Under Rules, select Create rule. Fill out the corresponding fields of your new rule. You will be prompted to select a program, mode, and scope for the rule.

Update a rule

To update an existing rule, navigate to the Rules section. Click the three dots next to the rule and select Edit.

You will be prompted to edit the mode and scope of the rule. You may not edit the program of the rule because that is an unsafe rollout pattern.

Delete a rule

To delete an existing rule, navigate to the Rules section. Click the three dots next to the rule and select Delete.

Debug Packet CAPture (PCAP)

This API endpoint debugs a program by intaking:

A local path to the input PCAP file provided as requested data in binary format. The input PCAP file has a maximum size limit of 5 MB and will be rejected if it is too large.
The program ID provided in the request path.
An optional query parameter ip_offset=<value> to specify IP offset. This is the number of bytes that the IP header is offset by in each packet of the input PCAP file. If the ip offset query parameter is omitted, the API will make an educated guess on the correct offset value. For example, if the PCAP file captures Ethernet packets, the detected IP offset value would be 14. This endpoint assumes that all packets in a PCAP have the same IP offset value and will otherwise parse packets incorrectly.

This endpoint runs the referenced BPF program against the input PCAP and outputs a new annotated PCAP file. The output PCAP file will contain the exact same packets as the input PCAP file, and will also include the program verdict annotated in the Packet Comment section of each packet.

curl "https://api.cloudflare.com/client/v4/accounts/$ACCOUNT_ID/magic/programmable_flow_protection/configs/programs/$PROGRAM_ID/pcap" \
--header "Authorization: Bearer $CLOUDFLARE_API_TOKEN" \
--header "Content-Type: application/vnd.tcpdump.pcap" \
--data-binary "@<PATH_TO_INPUT_PCAP_FILE>" \
--output output.pcap

The Packet Comment annotation may contain:

Program return value: CF_EBPF_PASS or CF_EBPF_DROP
Ignored: if the incoming packet is not UDP
Analytics tag: the custom network analytics tag set by the program on this packet, if any

The output PCAP file may also contain:

Challenge packet: a challenge packet emitted from the program back to the client, if any

Safe program and rule deployment best practices

You will want to safely deploy and test programs without impacting existing production traffic. An initial deployment approach could be to set a global scoped rule to disabled and set a colo or region level scoped rule to monitoring with a filter expression only acting on some subset of IP traffic.

Each Cloudflare region or colo will apply the most granular rule. So, in the scenario described above, the colos or regions specified in the monitoring rule will execute the developer program in monitoring mode, while every other Cloudflare location will not execute the program at all.
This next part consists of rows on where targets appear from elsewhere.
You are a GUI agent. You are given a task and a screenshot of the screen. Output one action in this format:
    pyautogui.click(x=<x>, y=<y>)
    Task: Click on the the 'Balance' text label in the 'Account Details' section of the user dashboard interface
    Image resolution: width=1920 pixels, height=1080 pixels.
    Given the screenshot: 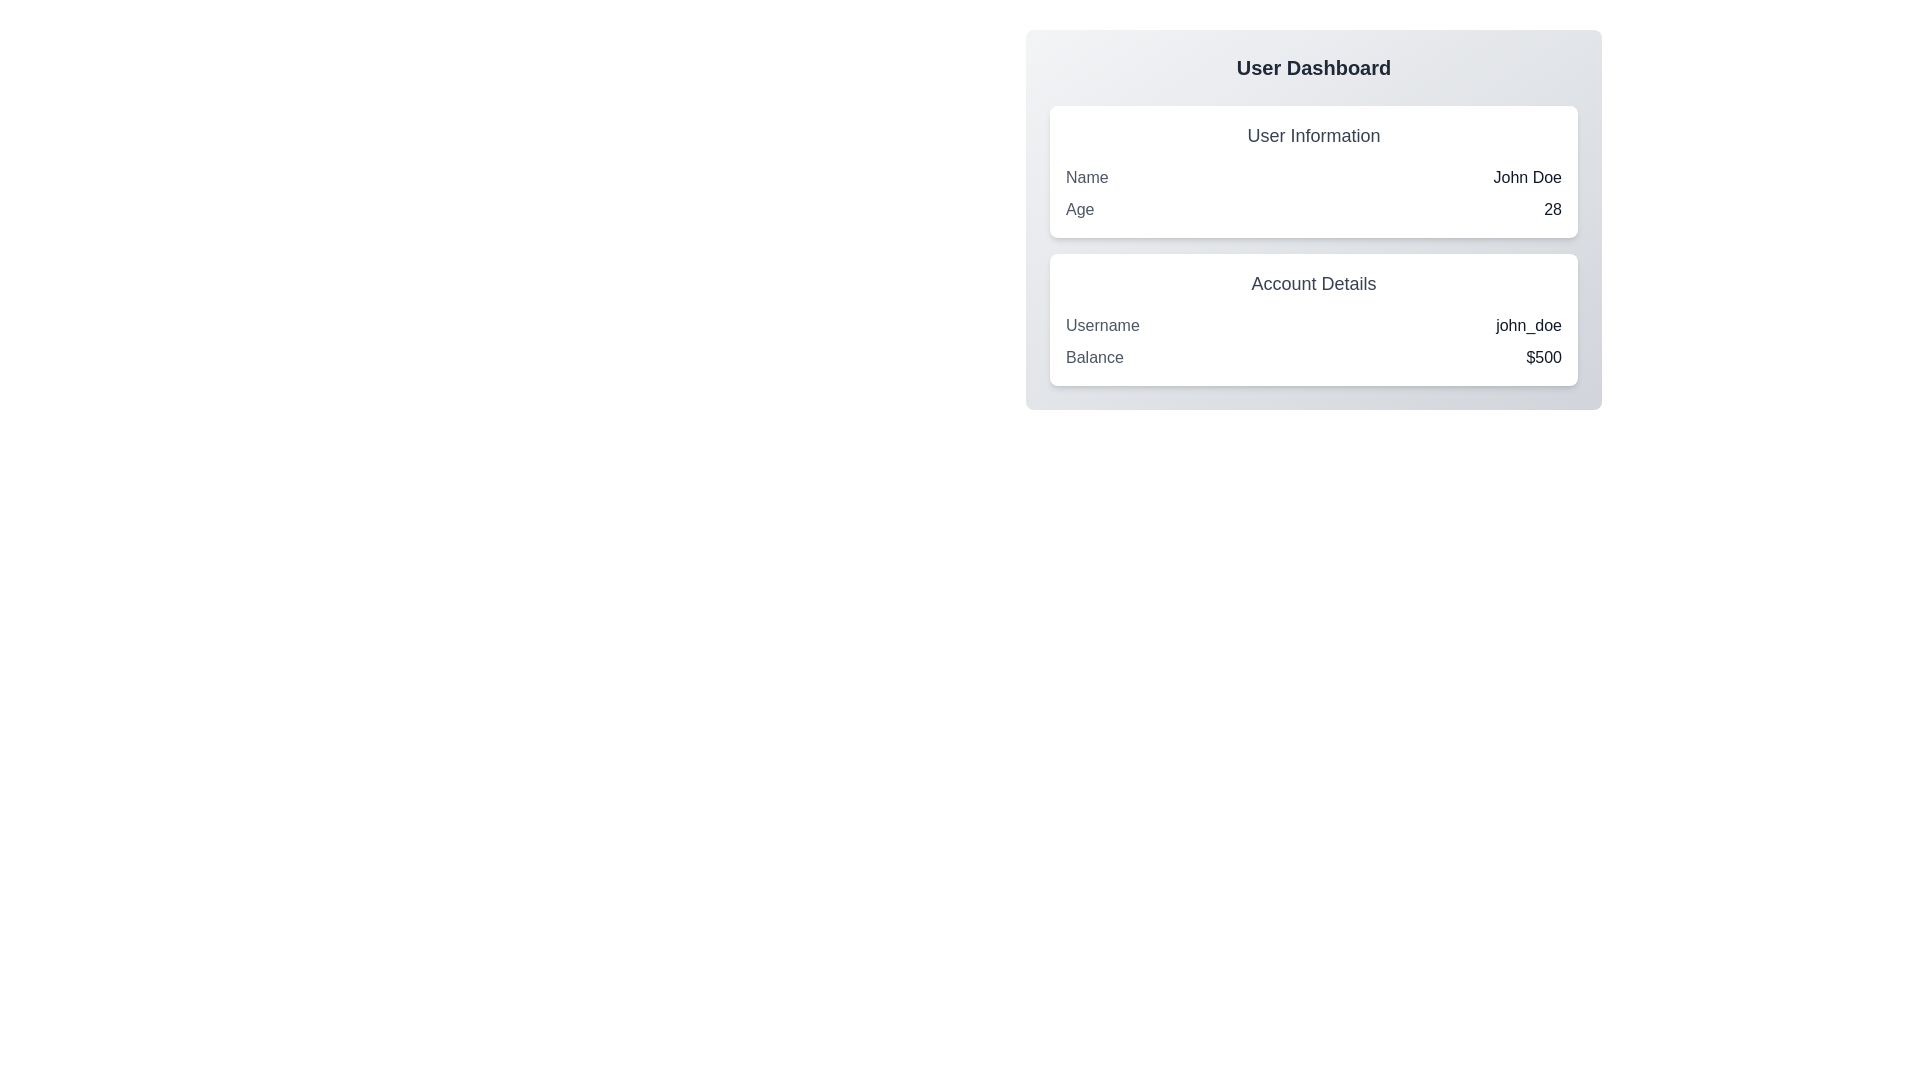 What is the action you would take?
    pyautogui.click(x=1093, y=357)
The monitoring rule would only execute on traffic that matches the filter expression.

Then, after verifying the correct behavior with Network Analytics, you can update and expand the monitoring rule's scope and filter expression. Eventually, you can delete the disabled and monitoring rules and apply a global enabled rule.
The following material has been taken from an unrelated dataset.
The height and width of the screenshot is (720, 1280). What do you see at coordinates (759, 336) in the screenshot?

Using the Expression field to limit programs to a subset of IPs or prefixes and the Mode field to dictate whether a program actually drops packets ensures a program's safety and granularity upon rollout.

Network Analytics

Traffic flowing through Programmable Flow Protection can be found in the Network Analytics dashboard.

In the Network Analytics dashboard, select the Programmable Flow Protection tab to filter traffic based on this feature. You can filter traffic by program ID, custom network analytics tags, actions, IPs, and ports. By default, packets are sampled at a rate of 1/10,000.